“Wil je weten wie hier allemaal rondlopen?” De dunne vrouw die me aanspreekt, draagt de ultieme little black dress. Zo een die er bedrieglijk eenvoudig uitziet, maar een jaarsalaris van een postbode kost. Haar gezicht staat strak in de botoxplooi, haar nagels en haren zijn done. Ik ben nog steeds verrast als wildvreemden me aanspreken alsof ik hun beste vriendin ben.
„Graag”, zeg ik, terwijl ik een natte pluk haar uit mijn gezicht veeg. Buiten giet het pijpenstelen.
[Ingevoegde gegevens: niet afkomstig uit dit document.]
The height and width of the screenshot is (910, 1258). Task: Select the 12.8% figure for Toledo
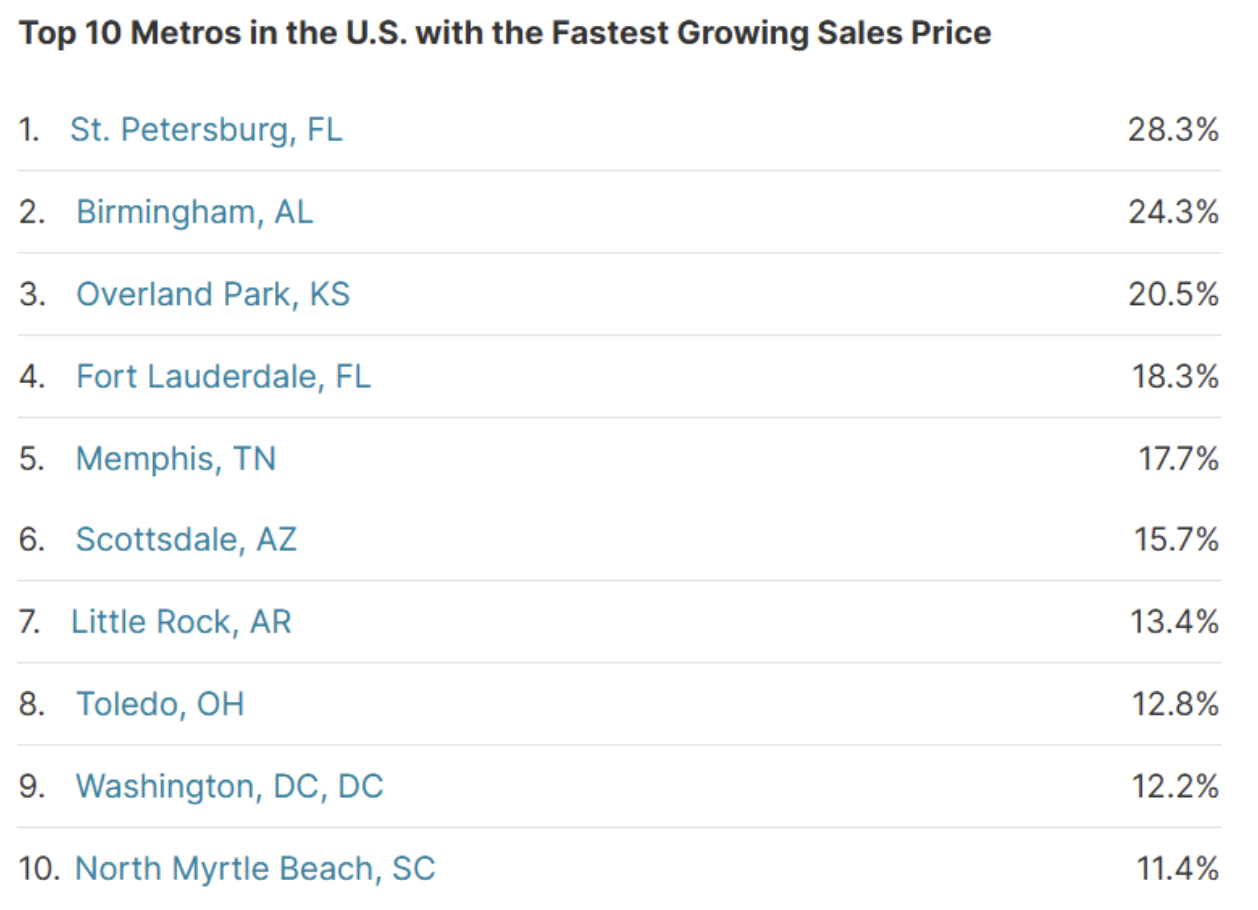tap(1175, 704)
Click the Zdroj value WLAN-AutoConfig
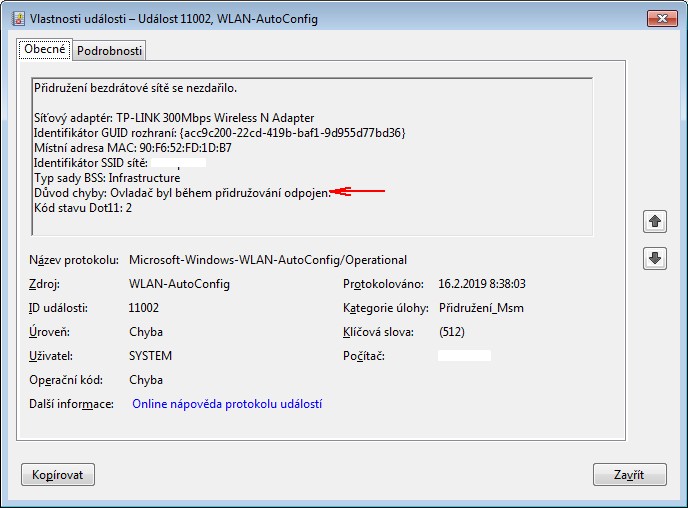Image resolution: width=688 pixels, height=508 pixels. pyautogui.click(x=179, y=284)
Manhattan is vol plassen, rondscheurende vuilnisauto’s en verregende toeristen. Ik ben in het Museum of Modern Art voor de David Rockefeller Award, ingesteld om een succesvolle filantroop in het zonnetje te zetten.
Filantropie op dit niveau is een wereld op zich. Honderd van de allerrijksten hebben met elkaar afgesproken om de helft van hun vermogen weg te geven. Deze Giving Pledge is ook door David Rubenstein, de winnaar van vandaag ondertekend. Rubenstein, die zijn vermogen verdiende met het opkopen en winstgevend maken van bedrijven, heeft al honderden miljoenen weggegeven. En dat is pas het begin.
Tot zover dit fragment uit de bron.